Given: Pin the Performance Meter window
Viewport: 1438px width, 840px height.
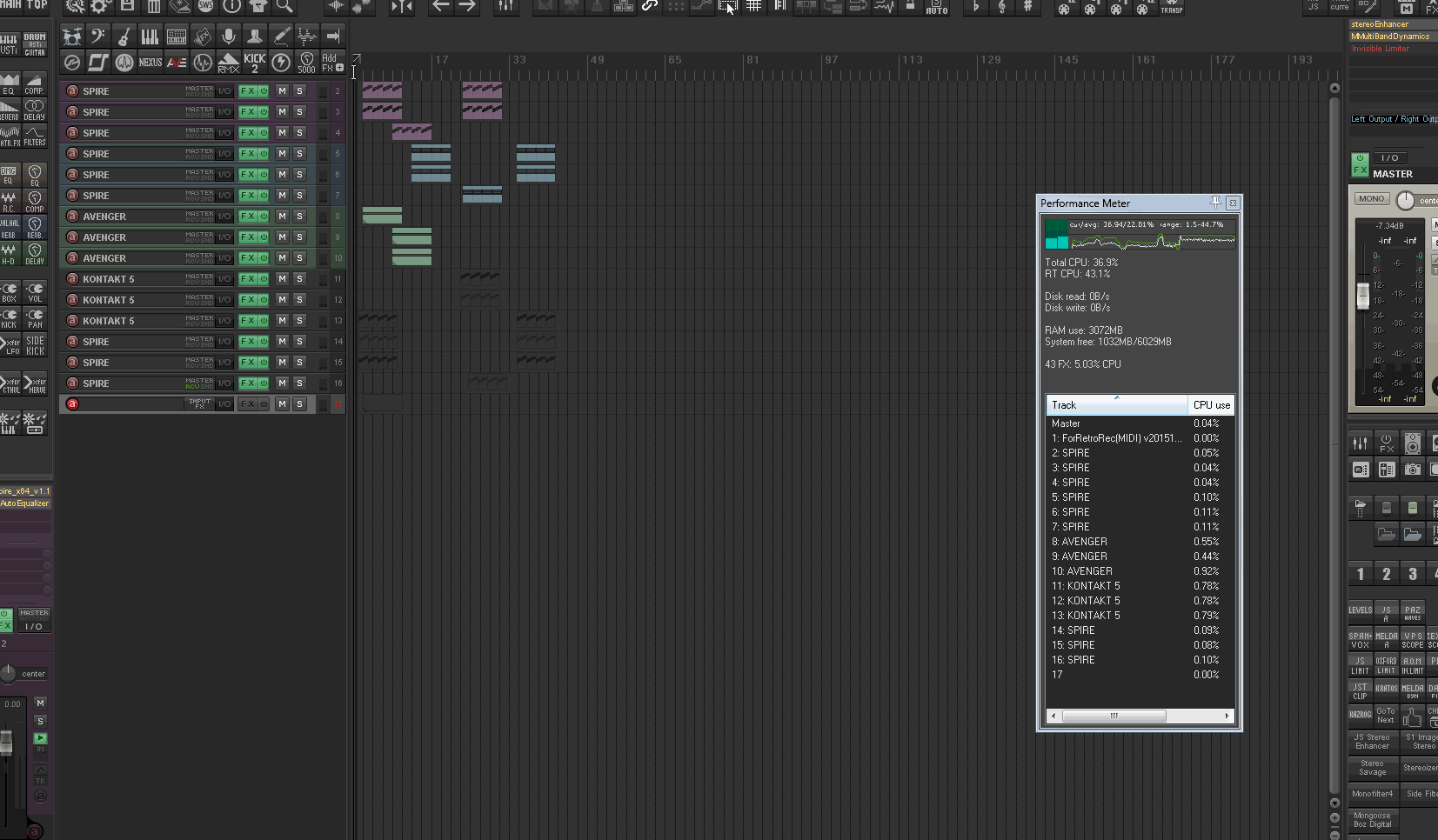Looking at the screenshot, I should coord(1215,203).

---

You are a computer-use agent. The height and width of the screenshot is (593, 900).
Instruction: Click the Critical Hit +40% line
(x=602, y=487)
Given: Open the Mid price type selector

| About this task |
Wherever a line in the entries holds "Given", copy that line.

| Response to this exercise |
Given: Pin the Performance Meter window
Given: Open the Mid price type selector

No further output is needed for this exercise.